Julia Kristeva

Colette ou la chair du monde

  Colette

          « Sauver la  maison » de Colette participe non pas d'un culte, mais d'une  initiation à la lecture de son oeuvre,  dans laquelle la langue française est inséparable de l'espace et du temps, ressentis et incorporés. Une initiation à la lecture, tout simplement. Et je fais un rêve:  en visitant la maison natale   de Colette, les internautes dopés par hyperconnexions   avec « éléments de langage »,  parviennent peu à peu à associer leurs mots dévitalisés   aux choses, aux sensations, pourquoi pas à l'histoire. La glycine bleue, le muret, le noyer, le lilas, Sido avec son grand mot: « Regarde! » et le « coup de pied unique » du Capitaine  amputé dans le chambranle de la cheminée en marbre...prennent corps. Nos paroles aussi. Par quelle magie  la maison de Colette se prêterait-elle à cette  incarnation?  Mais parce  que l'alchimie est déjà à l'oeuvre dans ses textes, plus  immédiatement que chez d'autres écrivains, et que La Maison en est le « gîte », le « centre et le secret » où « je déchois de l'imposture ».   

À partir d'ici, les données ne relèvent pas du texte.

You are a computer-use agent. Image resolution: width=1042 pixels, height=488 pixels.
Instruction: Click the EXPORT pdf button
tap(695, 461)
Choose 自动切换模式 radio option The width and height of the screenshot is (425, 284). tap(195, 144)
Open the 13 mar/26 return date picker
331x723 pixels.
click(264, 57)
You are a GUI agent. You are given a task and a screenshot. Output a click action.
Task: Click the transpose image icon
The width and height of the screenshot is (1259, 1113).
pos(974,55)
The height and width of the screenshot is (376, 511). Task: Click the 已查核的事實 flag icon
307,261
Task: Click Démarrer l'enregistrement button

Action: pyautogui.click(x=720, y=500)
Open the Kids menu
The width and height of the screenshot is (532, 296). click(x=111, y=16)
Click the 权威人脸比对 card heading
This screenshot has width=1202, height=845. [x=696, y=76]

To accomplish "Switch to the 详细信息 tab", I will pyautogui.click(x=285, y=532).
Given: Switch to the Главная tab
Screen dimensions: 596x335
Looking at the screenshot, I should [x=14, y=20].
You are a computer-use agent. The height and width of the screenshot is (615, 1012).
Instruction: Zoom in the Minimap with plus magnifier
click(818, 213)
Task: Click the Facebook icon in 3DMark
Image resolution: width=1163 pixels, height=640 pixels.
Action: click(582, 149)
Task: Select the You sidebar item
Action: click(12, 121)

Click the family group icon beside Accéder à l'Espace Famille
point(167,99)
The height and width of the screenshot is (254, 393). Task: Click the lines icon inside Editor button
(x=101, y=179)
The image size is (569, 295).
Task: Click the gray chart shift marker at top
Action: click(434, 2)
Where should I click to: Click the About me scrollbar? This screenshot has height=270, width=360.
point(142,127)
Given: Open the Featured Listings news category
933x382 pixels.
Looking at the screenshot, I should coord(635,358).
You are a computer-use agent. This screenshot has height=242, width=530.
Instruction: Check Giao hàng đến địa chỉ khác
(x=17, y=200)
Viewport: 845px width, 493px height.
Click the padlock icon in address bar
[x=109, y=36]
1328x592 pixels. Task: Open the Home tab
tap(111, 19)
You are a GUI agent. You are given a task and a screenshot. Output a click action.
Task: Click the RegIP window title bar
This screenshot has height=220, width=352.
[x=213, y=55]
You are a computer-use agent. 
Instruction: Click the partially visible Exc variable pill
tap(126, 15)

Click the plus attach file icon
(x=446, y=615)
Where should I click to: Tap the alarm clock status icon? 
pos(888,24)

    J’aime l’écriture de cette femme : c’est un plaisir immédiat, sans  « pourquoi » , mais je veux pourtant tenter le pari d’une explication.

   Colette a trouvé un langage pour dire une étrange osmose entre ses sensations, ses désirs et ses angoisses, ces  «  plaisirs qu’on nomme, à la légère, physiques » et l’infini du monde   -   éclosions   de   fleurs,   ondoiements   de   bêtes, apparitions   sublimes,   monstres   contagieux.   Ce   langage transcende sa présence de femme dans le siècle – vagabonde ou entravée, libre, cruelle ou compatissante. Le style épouse les racines terriennes et son accent bourguignon, tout en les allégeant dans  une  alchimie  qui nous  demeure  encore mystérieuse. Elle-même l’appelle un «alphabet nouveau» puissante arabesque de chair ». 

 

  Provocante, scandaleuse par l’audace de ses mœurs et de son parcours, cette

femme attachante refuse de s’enfermer dans un quelconque militantisme et ne prêche aucune transgression. Elle parvient à donner à son expérience de liberté sans complexe le langage d’une profusion maîtrisée par une rhétorique classique, qui renvoie les lecteurs modernes à la sérénité du miracle grec.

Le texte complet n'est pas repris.